I imagine that you search for traces of yourself in my poems
That like me you need equanimity
So I soak myself in thoughts to drip words
Now this isn't just any easy process
Thoughts fly around like birds, how hard it is to cage one
Then I let its sweet blood flow to my fingers, oh how slow
And this exactly is how I drip words that reach your soul

Style / type: 
Free verse
Review Request (Intensity): 
I want the raw truth, feel free to knock me on my back
Review Request (Direction): 
What did you think of my title?
How was my language use?
What did you think of the rhythm or pattern or pacing?
How does this theme appeal to you?
Editing stage: 

Comments

short and sharp, and really has some great ideas, the dripping of words, thoughts flying around like birds..reaching the soul of the reader...great stuff!

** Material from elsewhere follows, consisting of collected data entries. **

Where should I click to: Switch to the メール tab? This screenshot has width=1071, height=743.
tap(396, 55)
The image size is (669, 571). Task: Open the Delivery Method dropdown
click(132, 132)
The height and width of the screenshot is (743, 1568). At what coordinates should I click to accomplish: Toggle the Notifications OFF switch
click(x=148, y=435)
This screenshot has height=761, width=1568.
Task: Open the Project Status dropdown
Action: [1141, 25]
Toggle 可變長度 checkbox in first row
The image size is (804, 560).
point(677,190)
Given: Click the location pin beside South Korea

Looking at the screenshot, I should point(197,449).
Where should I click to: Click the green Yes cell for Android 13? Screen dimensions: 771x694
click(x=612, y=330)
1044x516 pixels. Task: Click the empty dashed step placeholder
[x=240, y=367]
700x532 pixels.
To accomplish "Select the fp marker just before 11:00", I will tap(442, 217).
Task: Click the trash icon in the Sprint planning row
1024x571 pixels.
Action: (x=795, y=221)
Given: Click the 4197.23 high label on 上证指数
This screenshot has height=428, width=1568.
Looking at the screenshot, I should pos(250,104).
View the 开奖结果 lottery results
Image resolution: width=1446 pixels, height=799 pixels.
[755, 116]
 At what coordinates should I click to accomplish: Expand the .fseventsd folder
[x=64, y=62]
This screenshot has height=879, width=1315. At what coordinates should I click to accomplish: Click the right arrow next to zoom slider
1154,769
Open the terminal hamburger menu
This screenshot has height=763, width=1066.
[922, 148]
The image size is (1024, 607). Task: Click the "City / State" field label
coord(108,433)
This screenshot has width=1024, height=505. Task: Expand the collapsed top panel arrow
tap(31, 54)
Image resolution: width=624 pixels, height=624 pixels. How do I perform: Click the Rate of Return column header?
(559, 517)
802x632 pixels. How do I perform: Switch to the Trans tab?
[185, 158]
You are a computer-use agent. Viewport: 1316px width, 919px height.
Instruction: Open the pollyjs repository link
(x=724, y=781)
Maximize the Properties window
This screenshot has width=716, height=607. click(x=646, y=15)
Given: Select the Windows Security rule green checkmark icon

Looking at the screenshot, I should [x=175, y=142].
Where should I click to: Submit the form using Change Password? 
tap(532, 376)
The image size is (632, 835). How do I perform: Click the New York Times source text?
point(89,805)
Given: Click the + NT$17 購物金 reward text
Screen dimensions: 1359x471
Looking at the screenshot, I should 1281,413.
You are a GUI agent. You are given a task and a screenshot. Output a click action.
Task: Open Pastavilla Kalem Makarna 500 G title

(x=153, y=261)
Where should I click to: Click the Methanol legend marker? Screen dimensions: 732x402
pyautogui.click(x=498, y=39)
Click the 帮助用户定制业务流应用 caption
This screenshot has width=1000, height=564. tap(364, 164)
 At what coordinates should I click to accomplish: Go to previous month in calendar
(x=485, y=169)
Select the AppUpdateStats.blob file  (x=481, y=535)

As far as poems go i consider this poem on a high level. But I have to also be honest about the idea of using "u" for you. Somehow a voice mail abbreviation in the middle stands out to me like poop on a perfect statue...that's where your eye goes. This poem is too professional for that. Sorry for being so passionate about this, but I do think it is a very important detail.

Eumolpus
I'd rather learn from one bird how to sing
than teach ten thousand stars how not to dance
ee cummings

in total agreement with Empy on this. I like the poem very much, but please don't use abbreviations like [u]. The title is good, your language fine, the pattern/rhythm and the theme just as good. It's not a romantic work, but I felt a certain emotion somewhat like it. Nice! ~ Geezer.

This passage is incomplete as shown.